Rather than a ferocious clampdown, it adopts a dubious, partisan amnesty for so-called “repentant terrorists,” a misnomer since Salafist jihadism is an apocalyptic movement whose adherents seek martyrdom. Identified terror financiers, including bureaux de change operators, have not been tried. But the United Arab Emirates jailed six Nigerian BDC operators and Boko Haram financiers in 2021. In Iraq, from January 2018 to October 2019 alone, the justice system processed over 20,000 terrorism-related cases following the ISIL terror reign from 2014-2017.

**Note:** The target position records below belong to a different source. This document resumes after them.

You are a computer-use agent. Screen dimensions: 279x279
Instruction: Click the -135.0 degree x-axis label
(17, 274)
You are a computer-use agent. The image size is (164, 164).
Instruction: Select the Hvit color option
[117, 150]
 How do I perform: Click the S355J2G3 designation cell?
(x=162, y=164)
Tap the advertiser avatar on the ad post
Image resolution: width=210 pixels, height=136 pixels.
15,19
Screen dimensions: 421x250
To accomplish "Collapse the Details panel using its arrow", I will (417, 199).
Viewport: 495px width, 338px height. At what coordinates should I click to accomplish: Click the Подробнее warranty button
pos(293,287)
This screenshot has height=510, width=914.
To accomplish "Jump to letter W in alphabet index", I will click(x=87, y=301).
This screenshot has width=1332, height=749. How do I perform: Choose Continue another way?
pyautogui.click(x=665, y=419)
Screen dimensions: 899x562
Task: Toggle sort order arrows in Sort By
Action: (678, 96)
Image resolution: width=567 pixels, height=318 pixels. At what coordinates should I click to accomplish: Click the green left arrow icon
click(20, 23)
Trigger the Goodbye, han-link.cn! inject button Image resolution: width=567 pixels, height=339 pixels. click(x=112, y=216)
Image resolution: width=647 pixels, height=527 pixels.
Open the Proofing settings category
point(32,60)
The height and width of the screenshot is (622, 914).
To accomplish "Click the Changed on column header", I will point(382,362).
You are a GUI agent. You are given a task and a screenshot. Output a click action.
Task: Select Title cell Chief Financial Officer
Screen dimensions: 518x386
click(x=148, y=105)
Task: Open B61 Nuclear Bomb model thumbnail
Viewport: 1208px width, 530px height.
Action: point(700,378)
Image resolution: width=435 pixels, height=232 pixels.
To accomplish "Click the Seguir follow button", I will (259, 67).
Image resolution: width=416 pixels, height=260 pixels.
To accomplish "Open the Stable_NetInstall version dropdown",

Buhari and his generals deny the obvious, asserting regularly to have defeated the insurgents. Typically, Buhari did not adopt a hands-on approach, content to appoint security chiefs and look away. Crucially, coordination is weak, and inter-service rivalry played out.
The regime lacked an effective overall intelligence and ICT-led strategy and a coordinator, backed by the weight of the Presidency.
Security was politicised: Buhari spent eight years making excuses for the Fulani incursion in other people’s farms and settlements and promoting policies to entrench the unsustainable open cattle grazing system. Military and police leaders followed suit with undisguised partisanship for the Fulani enterprise. Politicisation also sees a ferocious, alienating approach to insecurity in the South-East, where the military forces are as quick to wreak violence on the innocent populace as the IPOB/ESN terrorists.
By his appointment of an overwhelming number of security chiefs from one section of the country and one faith, the anti-crime fight lost the critical buy-in of large sections of the country that experts say is crucial to defeating crime. Corruption also hinders law enforcement.
Finally, Buhari sealed any chance of success with his obdurate resistance to autonomous state and local policing even as evidence mounts daily in the body bags, rivers of blood and the mayhem around the country that the single policing structure is totally outdated for today’s realities.
Buhari’s efforts were simply not enough, and his claims to have done well deepen the hurt of mortified Nigerians. He will be remembered for this deficit.